Regime-Conditioned Performance: Measuring ML Robustness Across Market States
Most backtests still report a single Sharpe, a single drawdown, a single equity curve. But ML models in finance almost never fail "on average" – they fail by regime.
This post outlines a research framework for regime-conditioned performance analysis that we are building directly into volarixs.
1. Why Average Metrics Are Misleading
Let a strategy produce daily returns (r_t) over T days. Standard practice: compute a single Sharpe ratio:
Sharpe = E[r_t] / √Var(r_t) × √252Suppose we segment the sample into regimes k ∈ {1, ..., K}, e.g.:
- Regime 1: Low-vol bull
- Regime 2: High-vol sideways
- Regime 3: Crisis
Two models can have the same overall Sharpe, but very different regime profiles:
- Model A: Sharpe₁ = 3.0, Sharpe₂ = -1.5, Sharpe₃ = -2.0
- Model B: Sharpe₁ = 1.2, Sharpe₂ = 0.8, Sharpe₃ = 0.3
If you're allocating real capital, Model B is far more attractive. The usual backtest won't tell you this.
2. Defining Market Regimes
We need objective regime labels that:
- are computed without peeking into the future
- can be reproduced across experiments
- can be applied across asset classes
2.1 Volatility-Based Regimes
Compute rolling realised volatility σ_t over a window w, then bucket by quantiles:
- 0–20%: Low-vol
- 20–60%: Normal
- 60–85%: Elevated
- 85–100%: Crisis
Regime Segmentation Playground
Adjust the volatility thresholds and rolling window to see how regime definitions change. Notice how different parameters create different regime patterns, affecting model performance evaluation.
2.2 Hidden Markov Model (HMM) Regimes
Fit a 2–3 state Gaussian HMM to infer most likely state sequence. More flexible but heavier to compute.
2.3 Cluster-Based Regimes
Define a feature vector (vol, correlation, dispersion, etc.) and cluster using k-means or Gaussian mixtures.
3. Regime-Conditioned Metrics
Once we have regime labels, we compute for each model:
- Regime Sharpe: Sharpe_k for each regime
- Regime Max Drawdown
- Regime Hit Ratio (% r_t^(k) > 0)
- Regime Turnover
- Regime PnL contribution
We can then define robustness scores that penalize dispersion of performance across regimes.
4. Research Use Cases
4.1 Model Comparisons
Compare LSTM vs Ridge vs Random Forest by regime, not just overall. Analyze which models collapse during crisis states.
4.2 Portfolio Construction
Build ensembles where constituent models dominate in different regimes. Allocate capital dynamically based on current regime probability.
4.3 Production Monitoring
A live model suddenly deteriorates only in one regime → diagnosis, not panic. Rolling regime-conditioned Sharpe becomes part of your health dashboard.
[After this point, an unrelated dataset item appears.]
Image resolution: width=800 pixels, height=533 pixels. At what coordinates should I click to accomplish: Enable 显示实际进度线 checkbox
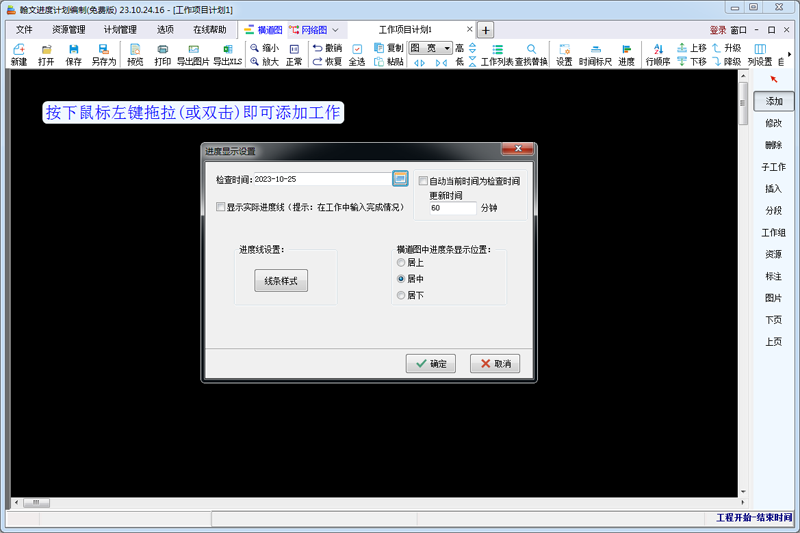[221, 208]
5. How This Maps to volarixs
Regime-conditioned analysis only works if the underlying material is kept together. That part is real today: each experiment is anchored to the data this framework needs.
- the feature sets, models, and target horizon the run was built on
- a stored prediction history, with multi-horizon signals per ticker
- the realised outcomes those predictions are scored against
- the macro state (inflation, policy, liquidity) and regime context each run carried
The metrics in this post — regime Sharpe, regime drawdown, robustness scores — are the direction that data is built to support. A polished “Performance by Regime” breakdown is design intent rather than a shipped dashboard today; what exists now is the run-level history and regime context it would be computed from.
Either way, the point is to shift the conversation from “What's the Sharpe?” to “How does this thing behave when the world changes?” That's where robustness lives — and it's the lens volarixs is built around.